*The task*:
All records below are to be set down exactly, each character intact.

*** Opening of Data section ***

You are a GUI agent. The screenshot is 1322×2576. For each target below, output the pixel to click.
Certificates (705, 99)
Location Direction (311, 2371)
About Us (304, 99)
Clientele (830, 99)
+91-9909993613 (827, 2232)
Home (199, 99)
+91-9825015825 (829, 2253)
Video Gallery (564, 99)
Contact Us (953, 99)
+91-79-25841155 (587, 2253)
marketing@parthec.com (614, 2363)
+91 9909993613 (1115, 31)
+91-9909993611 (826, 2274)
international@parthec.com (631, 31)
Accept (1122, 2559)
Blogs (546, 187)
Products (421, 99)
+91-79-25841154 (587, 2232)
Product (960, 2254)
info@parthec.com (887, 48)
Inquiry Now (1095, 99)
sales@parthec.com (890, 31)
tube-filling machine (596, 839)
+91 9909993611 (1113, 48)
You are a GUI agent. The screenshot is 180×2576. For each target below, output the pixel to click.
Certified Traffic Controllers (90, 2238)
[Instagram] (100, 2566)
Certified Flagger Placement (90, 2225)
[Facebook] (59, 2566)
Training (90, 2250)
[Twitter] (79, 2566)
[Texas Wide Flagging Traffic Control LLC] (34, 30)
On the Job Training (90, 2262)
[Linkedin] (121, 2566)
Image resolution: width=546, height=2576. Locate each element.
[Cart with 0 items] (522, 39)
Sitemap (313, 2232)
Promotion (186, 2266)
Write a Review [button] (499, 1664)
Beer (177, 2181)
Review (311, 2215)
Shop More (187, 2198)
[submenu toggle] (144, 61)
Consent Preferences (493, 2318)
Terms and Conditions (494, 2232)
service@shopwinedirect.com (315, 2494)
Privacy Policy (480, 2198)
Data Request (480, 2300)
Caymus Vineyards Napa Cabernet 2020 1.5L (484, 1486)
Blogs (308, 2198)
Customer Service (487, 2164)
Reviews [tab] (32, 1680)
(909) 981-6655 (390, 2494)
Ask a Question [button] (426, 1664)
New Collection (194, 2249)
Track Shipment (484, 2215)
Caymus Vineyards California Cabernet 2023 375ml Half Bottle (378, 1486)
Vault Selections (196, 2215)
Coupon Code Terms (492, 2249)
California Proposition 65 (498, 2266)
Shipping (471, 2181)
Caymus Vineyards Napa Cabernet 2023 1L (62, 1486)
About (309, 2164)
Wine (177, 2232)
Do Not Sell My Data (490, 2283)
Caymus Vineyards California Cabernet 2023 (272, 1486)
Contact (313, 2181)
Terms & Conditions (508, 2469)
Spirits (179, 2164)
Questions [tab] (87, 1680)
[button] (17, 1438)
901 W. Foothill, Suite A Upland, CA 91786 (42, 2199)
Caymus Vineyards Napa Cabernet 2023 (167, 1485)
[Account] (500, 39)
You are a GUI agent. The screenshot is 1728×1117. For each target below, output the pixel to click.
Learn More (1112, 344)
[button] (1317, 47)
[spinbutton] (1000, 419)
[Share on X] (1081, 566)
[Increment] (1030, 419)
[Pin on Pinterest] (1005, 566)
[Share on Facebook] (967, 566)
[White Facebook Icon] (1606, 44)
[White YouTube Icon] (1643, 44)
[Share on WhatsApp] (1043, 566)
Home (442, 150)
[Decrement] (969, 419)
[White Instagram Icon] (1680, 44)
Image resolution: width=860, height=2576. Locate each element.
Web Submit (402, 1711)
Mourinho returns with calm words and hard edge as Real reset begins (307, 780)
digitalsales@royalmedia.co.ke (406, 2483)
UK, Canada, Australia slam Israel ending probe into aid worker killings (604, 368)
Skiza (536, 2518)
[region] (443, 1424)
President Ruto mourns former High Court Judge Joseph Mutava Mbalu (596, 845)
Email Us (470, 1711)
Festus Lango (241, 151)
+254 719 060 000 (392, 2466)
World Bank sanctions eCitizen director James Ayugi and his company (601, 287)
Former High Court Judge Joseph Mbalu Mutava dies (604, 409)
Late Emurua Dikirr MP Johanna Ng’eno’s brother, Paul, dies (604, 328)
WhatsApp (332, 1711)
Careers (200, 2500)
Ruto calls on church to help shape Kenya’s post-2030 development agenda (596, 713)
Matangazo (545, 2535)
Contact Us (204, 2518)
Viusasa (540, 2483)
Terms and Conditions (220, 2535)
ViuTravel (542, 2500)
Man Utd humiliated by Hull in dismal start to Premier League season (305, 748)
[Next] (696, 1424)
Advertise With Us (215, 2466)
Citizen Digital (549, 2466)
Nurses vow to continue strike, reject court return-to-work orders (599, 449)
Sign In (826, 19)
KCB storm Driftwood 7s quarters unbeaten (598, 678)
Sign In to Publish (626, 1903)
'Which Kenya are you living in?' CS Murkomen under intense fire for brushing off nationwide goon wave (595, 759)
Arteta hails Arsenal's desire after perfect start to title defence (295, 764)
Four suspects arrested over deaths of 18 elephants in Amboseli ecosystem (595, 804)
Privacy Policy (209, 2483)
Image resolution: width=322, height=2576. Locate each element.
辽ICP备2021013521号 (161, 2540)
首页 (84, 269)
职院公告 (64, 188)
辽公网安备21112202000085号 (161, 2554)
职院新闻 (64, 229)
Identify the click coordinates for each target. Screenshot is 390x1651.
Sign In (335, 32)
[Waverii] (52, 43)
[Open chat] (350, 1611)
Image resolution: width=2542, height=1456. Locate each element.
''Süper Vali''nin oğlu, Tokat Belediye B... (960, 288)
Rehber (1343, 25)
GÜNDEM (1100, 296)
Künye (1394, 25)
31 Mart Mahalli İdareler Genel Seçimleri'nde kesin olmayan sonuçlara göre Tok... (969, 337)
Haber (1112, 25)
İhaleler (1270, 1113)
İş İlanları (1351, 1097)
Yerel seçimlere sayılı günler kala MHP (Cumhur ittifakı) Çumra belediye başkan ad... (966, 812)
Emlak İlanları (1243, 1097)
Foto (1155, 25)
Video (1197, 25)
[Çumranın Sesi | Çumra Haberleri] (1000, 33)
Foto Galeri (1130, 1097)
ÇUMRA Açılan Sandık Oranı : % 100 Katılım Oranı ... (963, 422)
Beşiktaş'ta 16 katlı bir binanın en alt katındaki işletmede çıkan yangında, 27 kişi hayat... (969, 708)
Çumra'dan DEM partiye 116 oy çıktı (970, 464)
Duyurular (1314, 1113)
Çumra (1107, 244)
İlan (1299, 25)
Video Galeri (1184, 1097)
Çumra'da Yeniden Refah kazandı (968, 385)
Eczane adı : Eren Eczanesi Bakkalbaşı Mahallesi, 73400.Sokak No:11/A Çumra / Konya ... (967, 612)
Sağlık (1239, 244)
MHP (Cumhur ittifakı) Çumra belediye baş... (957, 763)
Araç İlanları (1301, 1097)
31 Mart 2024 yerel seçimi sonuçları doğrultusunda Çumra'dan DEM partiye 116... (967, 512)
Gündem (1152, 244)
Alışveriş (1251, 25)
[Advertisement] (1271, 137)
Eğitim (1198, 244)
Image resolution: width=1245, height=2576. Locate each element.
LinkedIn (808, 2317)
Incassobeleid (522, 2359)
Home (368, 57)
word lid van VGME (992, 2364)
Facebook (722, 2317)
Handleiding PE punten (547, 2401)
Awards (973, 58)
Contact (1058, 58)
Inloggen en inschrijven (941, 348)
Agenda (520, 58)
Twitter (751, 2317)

*** Close of Data section ***

*Response below*:
You are a GUI agent. The screenshot is 1322×2576. For each target below, output the pixel to click.
Certificates (705, 99)
Location Direction (311, 2371)
About Us (304, 99)
Clientele (830, 99)
+91-9909993613 (827, 2232)
Home (199, 99)
+91-9825015825 (829, 2253)
Video Gallery (564, 99)
Contact Us (953, 99)
+91-79-25841155 (587, 2253)
marketing@parthec.com (614, 2363)
+91 9909993613 (1115, 31)
+91-9909993611 (826, 2274)
international@parthec.com (631, 31)
Accept (1122, 2559)
Blogs (546, 187)
Products (421, 99)
+91-79-25841154 (587, 2232)
Product (960, 2254)
info@parthec.com (887, 48)
Inquiry Now (1095, 99)
sales@parthec.com (890, 31)
tube-filling machine (596, 839)
+91 9909993611 (1113, 48)
You are a GUI agent. The screenshot is 180×2576. For each target below, output the pixel to click.
Certified Traffic Controllers (90, 2238)
[Instagram] (100, 2566)
Certified Flagger Placement (90, 2225)
[Facebook] (59, 2566)
Training (90, 2250)
[Twitter] (79, 2566)
[Texas Wide Flagging Traffic Control LLC] (34, 30)
On the Job Training (90, 2262)
[Linkedin] (121, 2566)
Image resolution: width=546, height=2576. Locate each element.
[Cart with 0 items] (522, 39)
Sitemap (313, 2232)
Promotion (186, 2266)
Write a Review [button] (499, 1664)
Beer (177, 2181)
Review (311, 2215)
Shop More (187, 2198)
[submenu toggle] (144, 61)
Consent Preferences (493, 2318)
Terms and Conditions (494, 2232)
service@shopwinedirect.com (315, 2494)
Privacy Policy (480, 2198)
Data Request (480, 2300)
Caymus Vineyards Napa Cabernet 2020 1.5L (484, 1486)
Blogs (308, 2198)
Customer Service (487, 2164)
Reviews [tab] (32, 1680)
(909) 981-6655 (390, 2494)
Ask a Question [button] (426, 1664)
New Collection (194, 2249)
Track Shipment (484, 2215)
Caymus Vineyards California Cabernet 2023 375ml Half Bottle (378, 1486)
Vault Selections (196, 2215)
Coupon Code Terms (492, 2249)
California Proposition 65 (498, 2266)
Shipping (471, 2181)
Caymus Vineyards Napa Cabernet 2023 1L (62, 1486)
About (309, 2164)
Wine (177, 2232)
Do Not Sell My Data (490, 2283)
Caymus Vineyards California Cabernet 2023 (272, 1486)
Contact (313, 2181)
Terms & Conditions (508, 2469)
Spirits (179, 2164)
Questions [tab] (87, 1680)
[button] (17, 1438)
901 W. Foothill, Suite A Upland, CA 91786 (42, 2199)
Caymus Vineyards Napa Cabernet 2023 (167, 1485)
[Account] (500, 39)
You are a GUI agent. The screenshot is 1728×1117. For each target below, output the pixel to click.
Learn More (1112, 344)
[button] (1317, 47)
[spinbutton] (1000, 419)
[Share on X] (1081, 566)
[Increment] (1030, 419)
[Pin on Pinterest] (1005, 566)
[Share on Facebook] (967, 566)
[White Facebook Icon] (1606, 44)
[White YouTube Icon] (1643, 44)
[Share on WhatsApp] (1043, 566)
Home (442, 150)
[Decrement] (969, 419)
[White Instagram Icon] (1680, 44)
Image resolution: width=860, height=2576. Locate each element.
Web Submit (402, 1711)
Mourinho returns with calm words and hard edge as Real reset begins (307, 780)
digitalsales@royalmedia.co.ke (406, 2483)
UK, Canada, Australia slam Israel ending probe into aid worker killings (604, 368)
Skiza (536, 2518)
[region] (443, 1424)
President Ruto mourns former High Court Judge Joseph Mutava Mbalu (596, 845)
Email Us (470, 1711)
Festus Lango (241, 151)
+254 719 060 000 (392, 2466)
World Bank sanctions eCitizen director James Ayugi and his company (601, 287)
Former High Court Judge Joseph Mbalu Mutava dies (604, 409)
Late Emurua Dikirr MP Johanna Ng’eno’s brother, Paul, dies (604, 328)
WhatsApp (332, 1711)
Careers (200, 2500)
Ruto calls on church to help shape Kenya’s post-2030 development agenda (596, 713)
Matangazo (545, 2535)
Contact Us (204, 2518)
Viusasa (540, 2483)
Terms and Conditions (220, 2535)
ViuTravel (542, 2500)
Man Utd humiliated by Hull in dismal start to Premier League season (305, 748)
[Next] (696, 1424)
Advertise With Us (215, 2466)
Citizen Digital (549, 2466)
Nurses vow to continue strike, reject court return-to-work orders (599, 449)
Sign In (826, 19)
KCB storm Driftwood 7s quarters unbeaten (598, 678)
Sign In to Publish (626, 1903)
'Which Kenya are you living in?' CS Murkomen under intense fire for brushing off nationwide goon wave (595, 759)
Arteta hails Arsenal's desire after perfect start to title defence (295, 764)
Four suspects arrested over deaths of 18 elephants in Amboseli ecosystem (595, 804)
Privacy Policy (209, 2483)
Image resolution: width=322, height=2576. Locate each element.
辽ICP备2021013521号 (161, 2540)
首页 (84, 269)
职院公告 (64, 188)
辽公网安备21112202000085号 (161, 2554)
职院新闻 (64, 229)
Identify the click coordinates for each target. Screenshot is 390x1651.
Sign In (335, 32)
[Waverii] (52, 43)
[Open chat] (350, 1611)
Image resolution: width=2542, height=1456. Locate each element.
''Süper Vali''nin oğlu, Tokat Belediye B... (960, 288)
Rehber (1343, 25)
GÜNDEM (1100, 296)
Künye (1394, 25)
31 Mart Mahalli İdareler Genel Seçimleri'nde kesin olmayan sonuçlara göre Tok... (969, 337)
Haber (1112, 25)
İhaleler (1270, 1113)
İş İlanları (1351, 1097)
Yerel seçimlere sayılı günler kala MHP (Cumhur ittifakı) Çumra belediye başkan ad... (966, 812)
Emlak İlanları (1243, 1097)
Foto (1155, 25)
Video (1197, 25)
[Çumranın Sesi | Çumra Haberleri] (1000, 33)
Foto Galeri (1130, 1097)
ÇUMRA Açılan Sandık Oranı : % 100 Katılım Oranı ... (963, 422)
Beşiktaş'ta 16 katlı bir binanın en alt katındaki işletmede çıkan yangında, 27 kişi hayat... (969, 708)
Çumra'dan DEM partiye 116 oy çıktı (970, 464)
Duyurular (1314, 1113)
Çumra (1107, 244)
İlan (1299, 25)
Video Galeri (1184, 1097)
Çumra'da Yeniden Refah kazandı (968, 385)
Eczane adı : Eren Eczanesi Bakkalbaşı Mahallesi, 73400.Sokak No:11/A Çumra / Konya ... (967, 612)
Sağlık (1239, 244)
MHP (Cumhur ittifakı) Çumra belediye baş... (957, 763)
Araç İlanları (1301, 1097)
31 Mart 2024 yerel seçimi sonuçları doğrultusunda Çumra'dan DEM partiye 116... (967, 512)
Gündem (1152, 244)
Alışveriş (1251, 25)
[Advertisement] (1271, 137)
Eğitim (1198, 244)
Image resolution: width=1245, height=2576. Locate each element.
LinkedIn (808, 2317)
Incassobeleid (522, 2359)
Home (368, 57)
word lid van VGME (992, 2364)
Facebook (722, 2317)
Handleiding PE punten (547, 2401)
Awards (973, 58)
Contact (1058, 58)
Inloggen en inschrijven (941, 348)
Agenda (520, 58)
Twitter (751, 2317)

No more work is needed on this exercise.